#### Your goal:
The entries shown below are to be printed in full, unaltered.

#### Records supplied:
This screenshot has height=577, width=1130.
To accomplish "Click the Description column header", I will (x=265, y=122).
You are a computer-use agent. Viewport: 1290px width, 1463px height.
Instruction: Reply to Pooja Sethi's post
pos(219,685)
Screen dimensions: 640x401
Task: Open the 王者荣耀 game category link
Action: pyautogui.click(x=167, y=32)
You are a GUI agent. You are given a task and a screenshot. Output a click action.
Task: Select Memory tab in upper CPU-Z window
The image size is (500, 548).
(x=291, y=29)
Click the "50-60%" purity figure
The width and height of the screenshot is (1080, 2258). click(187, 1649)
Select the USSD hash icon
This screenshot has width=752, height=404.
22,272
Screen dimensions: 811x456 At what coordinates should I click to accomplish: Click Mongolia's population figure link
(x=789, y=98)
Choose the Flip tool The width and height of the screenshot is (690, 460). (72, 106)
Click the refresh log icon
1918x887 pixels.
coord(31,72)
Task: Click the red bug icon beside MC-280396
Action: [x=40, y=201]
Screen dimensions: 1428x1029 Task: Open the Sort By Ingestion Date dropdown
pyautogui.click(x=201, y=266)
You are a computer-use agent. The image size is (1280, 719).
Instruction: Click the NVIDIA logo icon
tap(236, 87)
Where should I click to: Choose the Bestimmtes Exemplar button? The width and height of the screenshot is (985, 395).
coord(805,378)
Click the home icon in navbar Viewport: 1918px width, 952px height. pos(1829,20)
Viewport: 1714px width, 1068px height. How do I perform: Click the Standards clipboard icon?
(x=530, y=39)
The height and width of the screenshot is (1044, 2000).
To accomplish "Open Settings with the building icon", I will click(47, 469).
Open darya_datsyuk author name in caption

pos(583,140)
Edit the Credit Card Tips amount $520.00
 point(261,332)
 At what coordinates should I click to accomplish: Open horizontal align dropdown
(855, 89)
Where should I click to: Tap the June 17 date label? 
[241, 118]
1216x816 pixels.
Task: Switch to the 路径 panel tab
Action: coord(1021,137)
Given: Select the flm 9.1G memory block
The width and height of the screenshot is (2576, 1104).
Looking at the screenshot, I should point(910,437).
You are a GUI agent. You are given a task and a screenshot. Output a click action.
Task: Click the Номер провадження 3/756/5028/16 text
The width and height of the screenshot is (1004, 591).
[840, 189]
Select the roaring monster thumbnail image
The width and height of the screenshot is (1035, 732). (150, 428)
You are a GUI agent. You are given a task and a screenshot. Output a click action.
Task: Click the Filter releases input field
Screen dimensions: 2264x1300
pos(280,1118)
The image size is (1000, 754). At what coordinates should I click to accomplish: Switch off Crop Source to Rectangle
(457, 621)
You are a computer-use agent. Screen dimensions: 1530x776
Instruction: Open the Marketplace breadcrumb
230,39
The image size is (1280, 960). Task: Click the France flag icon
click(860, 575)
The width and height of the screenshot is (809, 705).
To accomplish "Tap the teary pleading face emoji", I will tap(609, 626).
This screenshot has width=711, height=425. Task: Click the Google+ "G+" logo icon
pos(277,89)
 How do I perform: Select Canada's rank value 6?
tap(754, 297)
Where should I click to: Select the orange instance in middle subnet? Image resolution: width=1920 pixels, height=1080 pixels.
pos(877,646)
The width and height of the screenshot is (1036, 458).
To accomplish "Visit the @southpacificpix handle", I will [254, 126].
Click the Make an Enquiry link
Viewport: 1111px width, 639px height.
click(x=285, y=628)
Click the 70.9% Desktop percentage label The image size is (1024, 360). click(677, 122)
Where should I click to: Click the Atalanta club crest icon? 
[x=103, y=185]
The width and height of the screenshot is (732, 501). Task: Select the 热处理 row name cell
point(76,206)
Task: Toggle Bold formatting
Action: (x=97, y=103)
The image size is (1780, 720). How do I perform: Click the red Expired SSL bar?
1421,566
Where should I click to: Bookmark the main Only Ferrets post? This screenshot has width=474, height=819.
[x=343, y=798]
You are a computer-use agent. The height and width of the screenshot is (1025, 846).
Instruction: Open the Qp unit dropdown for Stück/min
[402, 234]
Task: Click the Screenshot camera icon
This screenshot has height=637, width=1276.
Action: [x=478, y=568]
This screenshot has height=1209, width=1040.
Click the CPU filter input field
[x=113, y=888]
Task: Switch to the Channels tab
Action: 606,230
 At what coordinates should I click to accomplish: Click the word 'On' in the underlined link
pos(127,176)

#### Task response:
This screenshot has height=577, width=1130.
To accomplish "Click the Description column header", I will (x=265, y=122).
You are a computer-use agent. Viewport: 1290px width, 1463px height.
Instruction: Reply to Pooja Sethi's post
pos(219,685)
Screen dimensions: 640x401
Task: Open the 王者荣耀 game category link
Action: pyautogui.click(x=167, y=32)
You are a GUI agent. You are given a task and a screenshot. Output a click action.
Task: Select Memory tab in upper CPU-Z window
The image size is (500, 548).
(x=291, y=29)
Click the "50-60%" purity figure
The width and height of the screenshot is (1080, 2258). click(187, 1649)
Select the USSD hash icon
This screenshot has width=752, height=404.
22,272
Screen dimensions: 811x456 At what coordinates should I click to accomplish: Click Mongolia's population figure link
(x=789, y=98)
Choose the Flip tool The width and height of the screenshot is (690, 460). (72, 106)
Click the refresh log icon
1918x887 pixels.
coord(31,72)
Task: Click the red bug icon beside MC-280396
Action: [x=40, y=201]
Screen dimensions: 1428x1029 Task: Open the Sort By Ingestion Date dropdown
pyautogui.click(x=201, y=266)
You are a computer-use agent. The image size is (1280, 719).
Instruction: Click the NVIDIA logo icon
tap(236, 87)
Where should I click to: Choose the Bestimmtes Exemplar button? The width and height of the screenshot is (985, 395).
coord(805,378)
Click the home icon in navbar Viewport: 1918px width, 952px height. pos(1829,20)
Viewport: 1714px width, 1068px height. How do I perform: Click the Standards clipboard icon?
(x=530, y=39)
The height and width of the screenshot is (1044, 2000).
To accomplish "Open Settings with the building icon", I will click(47, 469).
Open darya_datsyuk author name in caption

pos(583,140)
Edit the Credit Card Tips amount $520.00
 point(261,332)
 At what coordinates should I click to accomplish: Open horizontal align dropdown
(855, 89)
Where should I click to: Tap the June 17 date label? 
[241, 118]
1216x816 pixels.
Task: Switch to the 路径 panel tab
Action: coord(1021,137)
Given: Select the flm 9.1G memory block
The width and height of the screenshot is (2576, 1104).
Looking at the screenshot, I should point(910,437).
You are a GUI agent. You are given a task and a screenshot. Output a click action.
Task: Click the Номер провадження 3/756/5028/16 text
The width and height of the screenshot is (1004, 591).
[840, 189]
Select the roaring monster thumbnail image
The width and height of the screenshot is (1035, 732). (150, 428)
You are a GUI agent. You are given a task and a screenshot. Output a click action.
Task: Click the Filter releases input field
Screen dimensions: 2264x1300
pos(280,1118)
The image size is (1000, 754). At what coordinates should I click to accomplish: Switch off Crop Source to Rectangle
(457, 621)
You are a computer-use agent. Screen dimensions: 1530x776
Instruction: Open the Marketplace breadcrumb
230,39
The image size is (1280, 960). Task: Click the France flag icon
click(860, 575)
The width and height of the screenshot is (809, 705).
To accomplish "Tap the teary pleading face emoji", I will tap(609, 626).
This screenshot has width=711, height=425. Task: Click the Google+ "G+" logo icon
pos(277,89)
 How do I perform: Select Canada's rank value 6?
tap(754, 297)
Where should I click to: Select the orange instance in middle subnet? Image resolution: width=1920 pixels, height=1080 pixels.
pos(877,646)
The width and height of the screenshot is (1036, 458).
To accomplish "Visit the @southpacificpix handle", I will [254, 126].
Click the Make an Enquiry link
Viewport: 1111px width, 639px height.
click(x=285, y=628)
Click the 70.9% Desktop percentage label The image size is (1024, 360). click(677, 122)
Where should I click to: Click the Atalanta club crest icon? 
[x=103, y=185]
The width and height of the screenshot is (732, 501). Task: Select the 热处理 row name cell
point(76,206)
Task: Toggle Bold formatting
Action: (x=97, y=103)
The image size is (1780, 720). How do I perform: Click the red Expired SSL bar?
1421,566
Where should I click to: Bookmark the main Only Ferrets post? This screenshot has width=474, height=819.
[x=343, y=798]
You are a computer-use agent. The height and width of the screenshot is (1025, 846).
Instruction: Open the Qp unit dropdown for Stück/min
[402, 234]
Task: Click the Screenshot camera icon
This screenshot has height=637, width=1276.
Action: [x=478, y=568]
This screenshot has height=1209, width=1040.
Click the CPU filter input field
[x=113, y=888]
Task: Switch to the Channels tab
Action: 606,230
 At what coordinates should I click to accomplish: Click the word 'On' in the underlined link
pos(127,176)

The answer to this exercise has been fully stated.